■ About this exercise ■
Transcribe the lines below verbatim, keeping every character and line break intact.

■ Records supplied ■
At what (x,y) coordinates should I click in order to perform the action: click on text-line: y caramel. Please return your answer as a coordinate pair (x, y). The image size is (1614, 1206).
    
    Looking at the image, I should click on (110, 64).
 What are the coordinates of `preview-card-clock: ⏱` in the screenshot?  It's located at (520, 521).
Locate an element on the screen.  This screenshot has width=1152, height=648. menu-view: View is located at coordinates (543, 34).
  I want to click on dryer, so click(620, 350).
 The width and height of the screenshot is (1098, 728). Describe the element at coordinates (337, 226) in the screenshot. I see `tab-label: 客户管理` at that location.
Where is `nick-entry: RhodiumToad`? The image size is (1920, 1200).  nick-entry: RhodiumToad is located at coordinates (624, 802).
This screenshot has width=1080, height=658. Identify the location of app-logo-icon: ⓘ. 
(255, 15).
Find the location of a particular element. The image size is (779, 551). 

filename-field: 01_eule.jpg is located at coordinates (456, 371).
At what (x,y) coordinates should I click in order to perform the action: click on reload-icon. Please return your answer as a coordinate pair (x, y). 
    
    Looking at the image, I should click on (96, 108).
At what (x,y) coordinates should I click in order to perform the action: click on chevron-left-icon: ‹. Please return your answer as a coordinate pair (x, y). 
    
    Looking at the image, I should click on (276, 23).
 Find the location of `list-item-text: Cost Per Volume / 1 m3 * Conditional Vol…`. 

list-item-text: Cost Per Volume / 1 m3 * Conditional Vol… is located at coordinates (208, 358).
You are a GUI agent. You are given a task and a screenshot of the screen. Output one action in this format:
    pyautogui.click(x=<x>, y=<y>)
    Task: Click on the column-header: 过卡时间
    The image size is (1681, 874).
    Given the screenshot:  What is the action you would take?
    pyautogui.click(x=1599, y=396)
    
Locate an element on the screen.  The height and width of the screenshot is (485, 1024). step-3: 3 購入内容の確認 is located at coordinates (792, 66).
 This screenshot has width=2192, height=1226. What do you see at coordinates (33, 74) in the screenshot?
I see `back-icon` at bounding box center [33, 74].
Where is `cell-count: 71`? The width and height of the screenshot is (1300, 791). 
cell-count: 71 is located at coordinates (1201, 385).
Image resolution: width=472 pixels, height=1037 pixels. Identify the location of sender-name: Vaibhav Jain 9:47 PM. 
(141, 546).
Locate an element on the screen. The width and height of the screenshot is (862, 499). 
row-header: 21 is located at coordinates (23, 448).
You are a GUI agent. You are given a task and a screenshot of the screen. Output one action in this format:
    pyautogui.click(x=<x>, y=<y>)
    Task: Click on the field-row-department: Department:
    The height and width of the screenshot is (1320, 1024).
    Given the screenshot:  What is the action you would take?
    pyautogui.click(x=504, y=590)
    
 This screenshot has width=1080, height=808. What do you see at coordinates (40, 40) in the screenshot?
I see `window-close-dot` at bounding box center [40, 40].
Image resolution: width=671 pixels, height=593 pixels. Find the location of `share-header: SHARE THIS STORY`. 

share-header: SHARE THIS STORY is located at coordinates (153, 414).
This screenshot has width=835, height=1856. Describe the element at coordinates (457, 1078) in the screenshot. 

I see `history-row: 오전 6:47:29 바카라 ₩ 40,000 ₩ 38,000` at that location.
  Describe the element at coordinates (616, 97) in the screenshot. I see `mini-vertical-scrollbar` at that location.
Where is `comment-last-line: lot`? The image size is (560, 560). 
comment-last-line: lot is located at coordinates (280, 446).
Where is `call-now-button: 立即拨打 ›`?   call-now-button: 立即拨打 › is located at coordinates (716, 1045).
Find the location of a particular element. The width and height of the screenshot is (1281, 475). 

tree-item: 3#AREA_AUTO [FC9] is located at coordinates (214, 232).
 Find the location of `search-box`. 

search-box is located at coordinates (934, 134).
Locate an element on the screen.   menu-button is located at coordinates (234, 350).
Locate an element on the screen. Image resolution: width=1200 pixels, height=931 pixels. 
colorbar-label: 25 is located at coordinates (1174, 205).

■ Task solution ■
At what (x,y) coordinates should I click in order to perform the action: click on text-line: y caramel. Please return your answer as a coordinate pair (x, y). The image size is (1614, 1206).
    
    Looking at the image, I should click on (110, 64).
 What are the coordinates of `preview-card-clock: ⏱` in the screenshot?  It's located at (520, 521).
Locate an element on the screen.  This screenshot has width=1152, height=648. menu-view: View is located at coordinates (543, 34).
  I want to click on dryer, so click(620, 350).
 The width and height of the screenshot is (1098, 728). Describe the element at coordinates (337, 226) in the screenshot. I see `tab-label: 客户管理` at that location.
Where is `nick-entry: RhodiumToad`? The image size is (1920, 1200).  nick-entry: RhodiumToad is located at coordinates (624, 802).
This screenshot has width=1080, height=658. Identify the location of app-logo-icon: ⓘ. 
(255, 15).
Find the location of a particular element. The image size is (779, 551). 

filename-field: 01_eule.jpg is located at coordinates (456, 371).
At what (x,y) coordinates should I click in order to perform the action: click on reload-icon. Please return your answer as a coordinate pair (x, y). 
    
    Looking at the image, I should click on (96, 108).
At what (x,y) coordinates should I click in order to perform the action: click on chevron-left-icon: ‹. Please return your answer as a coordinate pair (x, y). 
    
    Looking at the image, I should click on (276, 23).
 Find the location of `list-item-text: Cost Per Volume / 1 m3 * Conditional Vol…`. 

list-item-text: Cost Per Volume / 1 m3 * Conditional Vol… is located at coordinates (208, 358).
You are a GUI agent. You are given a task and a screenshot of the screen. Output one action in this format:
    pyautogui.click(x=<x>, y=<y>)
    Task: Click on the column-header: 过卡时间
    The image size is (1681, 874).
    Given the screenshot:  What is the action you would take?
    pyautogui.click(x=1599, y=396)
    
Locate an element on the screen.  The height and width of the screenshot is (485, 1024). step-3: 3 購入内容の確認 is located at coordinates (792, 66).
 This screenshot has width=2192, height=1226. What do you see at coordinates (33, 74) in the screenshot?
I see `back-icon` at bounding box center [33, 74].
Where is `cell-count: 71`? The width and height of the screenshot is (1300, 791). 
cell-count: 71 is located at coordinates (1201, 385).
Image resolution: width=472 pixels, height=1037 pixels. Identify the location of sender-name: Vaibhav Jain 9:47 PM. 
(141, 546).
Locate an element on the screen. The width and height of the screenshot is (862, 499). 
row-header: 21 is located at coordinates (23, 448).
You are a GUI agent. You are given a task and a screenshot of the screen. Output one action in this format:
    pyautogui.click(x=<x>, y=<y>)
    Task: Click on the field-row-department: Department:
    The height and width of the screenshot is (1320, 1024).
    Given the screenshot:  What is the action you would take?
    pyautogui.click(x=504, y=590)
    
 This screenshot has width=1080, height=808. What do you see at coordinates (40, 40) in the screenshot?
I see `window-close-dot` at bounding box center [40, 40].
Image resolution: width=671 pixels, height=593 pixels. Find the location of `share-header: SHARE THIS STORY`. 

share-header: SHARE THIS STORY is located at coordinates (153, 414).
This screenshot has width=835, height=1856. Describe the element at coordinates (457, 1078) in the screenshot. 

I see `history-row: 오전 6:47:29 바카라 ₩ 40,000 ₩ 38,000` at that location.
  Describe the element at coordinates (616, 97) in the screenshot. I see `mini-vertical-scrollbar` at that location.
Where is `comment-last-line: lot`? The image size is (560, 560). 
comment-last-line: lot is located at coordinates (280, 446).
Where is `call-now-button: 立即拨打 ›`?   call-now-button: 立即拨打 › is located at coordinates (716, 1045).
Find the location of a particular element. The width and height of the screenshot is (1281, 475). 

tree-item: 3#AREA_AUTO [FC9] is located at coordinates (214, 232).
 Find the location of `search-box`. 

search-box is located at coordinates (934, 134).
Locate an element on the screen.   menu-button is located at coordinates (234, 350).
Locate an element on the screen. Image resolution: width=1200 pixels, height=931 pixels. 
colorbar-label: 25 is located at coordinates (1174, 205).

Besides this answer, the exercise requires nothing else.